Continuous Identity Discovery

The Continuous Identity Discovery (CID) feature was previously named Cloud Identity Discovery.

Introduction

Continuous Identity Discovery (CID) enables you to readily discover privileged identities such as administrator, shadow admin, and service accounts that pose potential security risks. These include accounts that are stale, lacking MFA requirements, or lacking vaulted credentials in Secret Server. CID then prompts you to make specific corrections.
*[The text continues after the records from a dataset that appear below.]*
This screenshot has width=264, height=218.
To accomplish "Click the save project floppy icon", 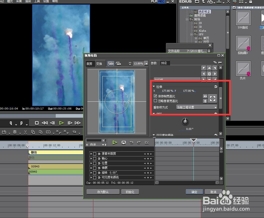I will coord(15,132).
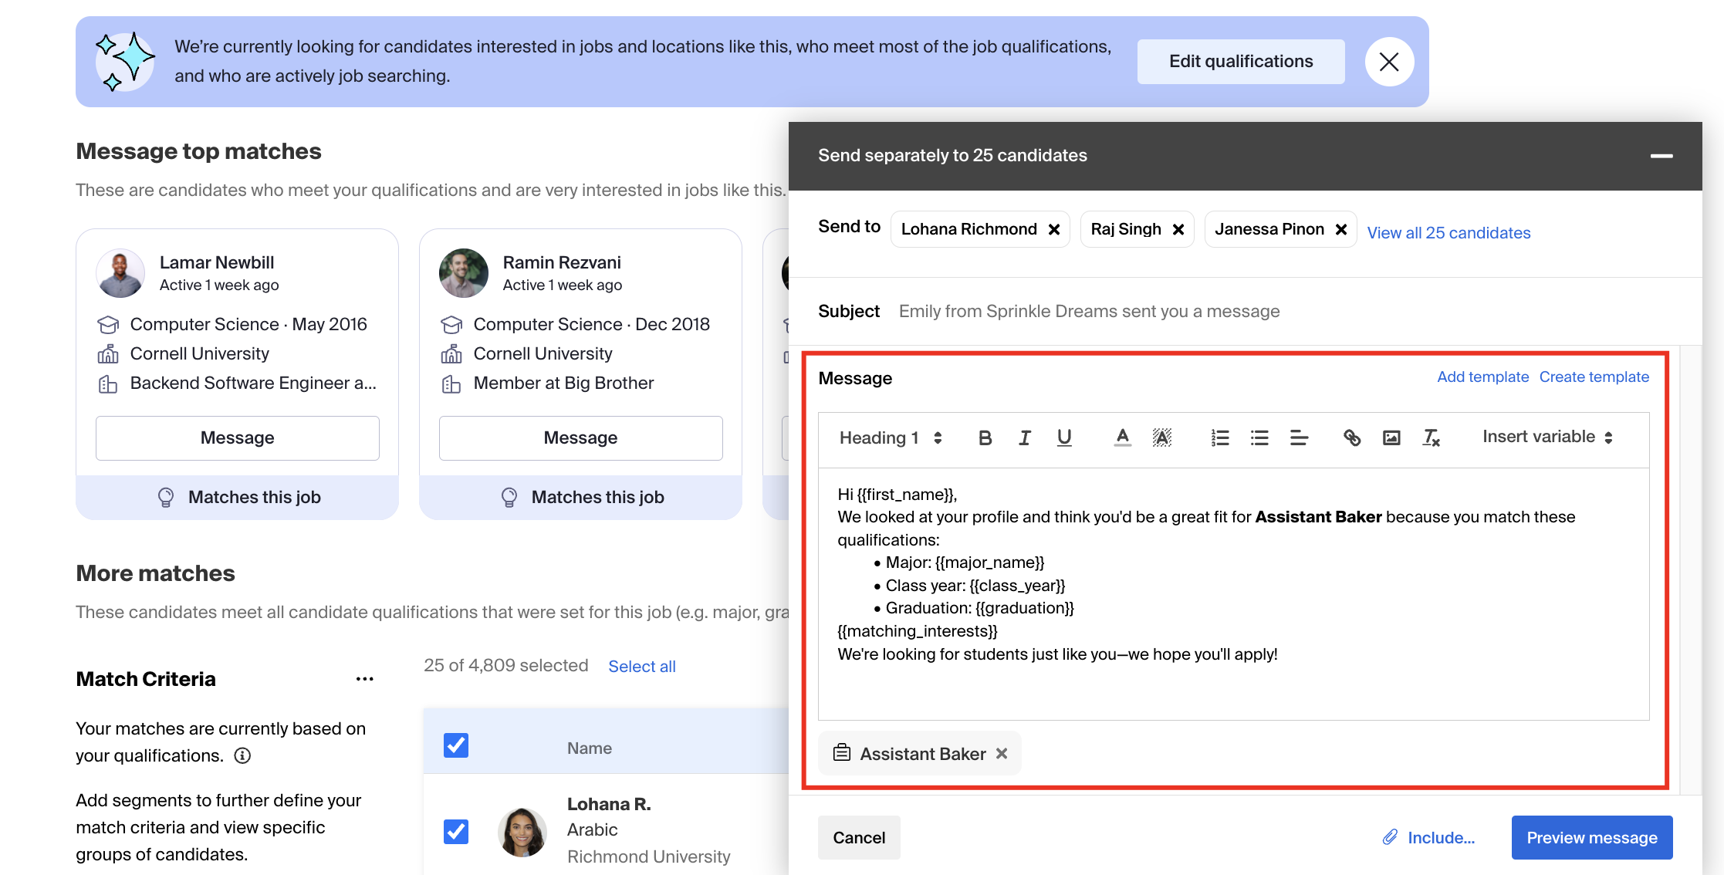Open the Insert variable dropdown
The height and width of the screenshot is (875, 1724).
tap(1547, 437)
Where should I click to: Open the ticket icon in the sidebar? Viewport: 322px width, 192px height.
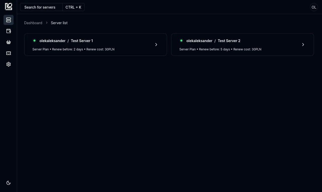(9, 53)
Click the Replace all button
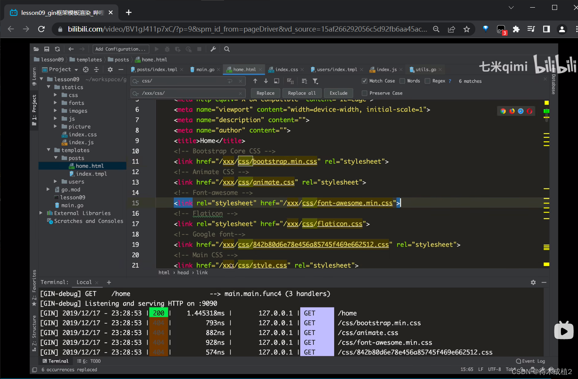Viewport: 578px width, 379px height. [302, 93]
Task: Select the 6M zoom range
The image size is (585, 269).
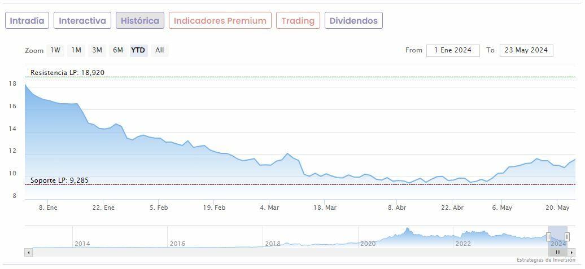Action: pos(117,50)
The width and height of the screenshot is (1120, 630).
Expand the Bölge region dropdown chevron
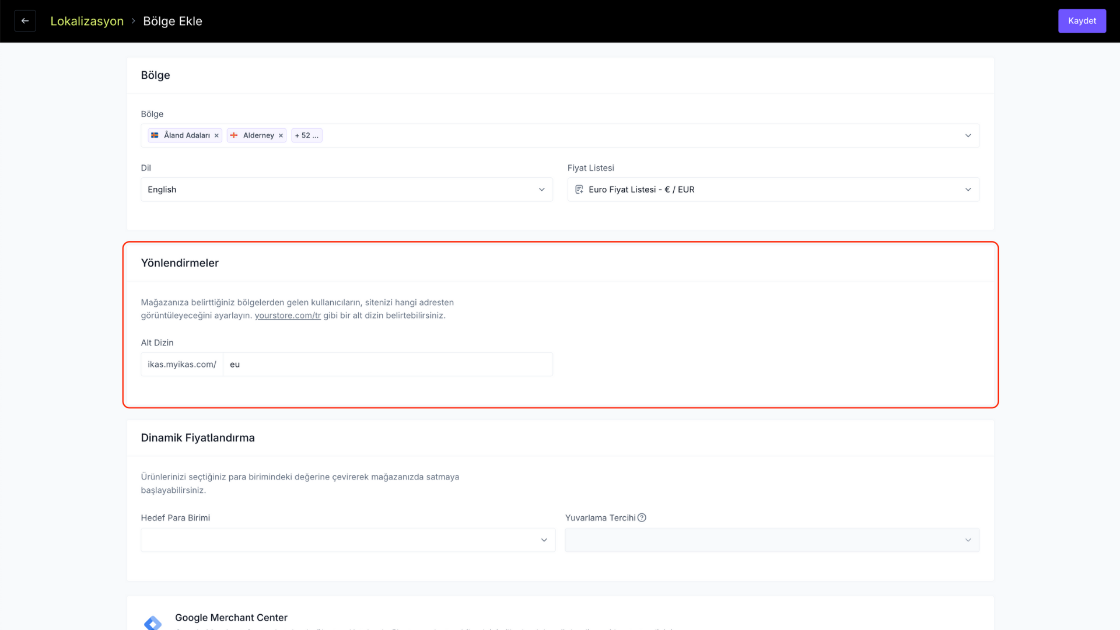(x=968, y=135)
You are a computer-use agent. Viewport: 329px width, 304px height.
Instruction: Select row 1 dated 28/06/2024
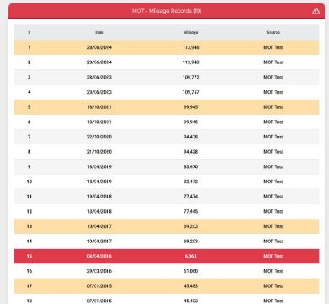coord(167,47)
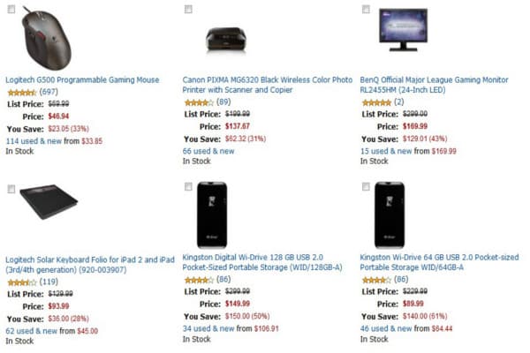Click the Logitech Solar Keyboard Folio star rating
This screenshot has height=353, width=530.
(x=21, y=282)
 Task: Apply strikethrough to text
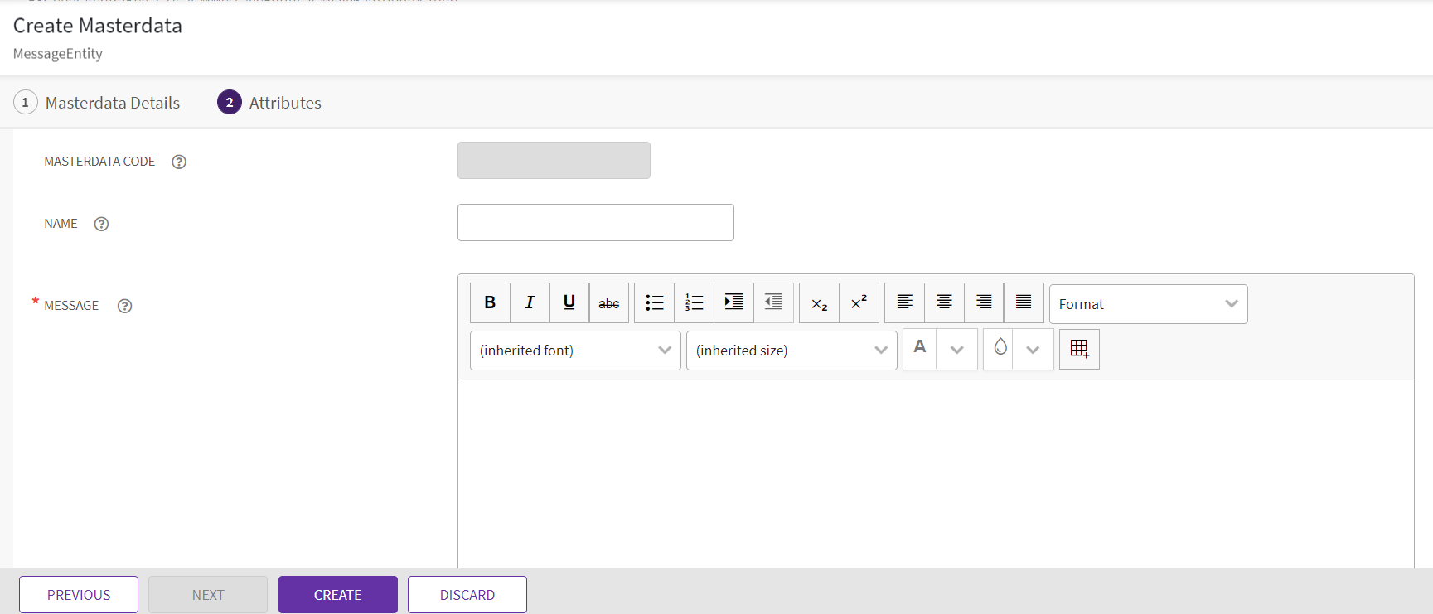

CID runs automatically and continuously so you can easily monitor and secure privileged accounts.

CID extends the discovery capabilities of Secret Server Cloud on the Delinea Platform, and represents a subset of the platform ITP/PCCE (Identity Threat Protection / Privilege Control for Cloud Entitlements) capabilities, including the following:

  • Inventories: Inventories provide a centralized and comprehensive view of all identities, groups and assets across an organization's cloud services and applications. They offer visibility into privileged accounts based on permissions, roles, groups, and federations. The definitions of privileged accounts and groups are customizable and can be updated as needed.

  • Checks: Checks enhance IAM hygiene through continuous monitoring of identity misconfigurations and over-privileging by, for example, detecting privileged users and suggesting vaulting for them.

Overview

This overview describes the high-level processes for getting started with CID by establishing a clean, actionable baseline for managing privileged and non-privileged accounts.

Step 1: Add CID Sources

Start by connecting CID to the identity sources you want to monitor. These sources can include Active Directory, Azure AD, AWS, GCP, and more.

  1. From the left navigation menu, select Discovery.

  2. Select Sources.

  3. Select Create Source.

  4. On the Create discovery source page, select the relevant connectors and configure them with the required permissions

Adding more sources gives CID a broader view across your environment, improving correlation accuracy.

Once a source is integrated, initial data fetching can take about 24 hours.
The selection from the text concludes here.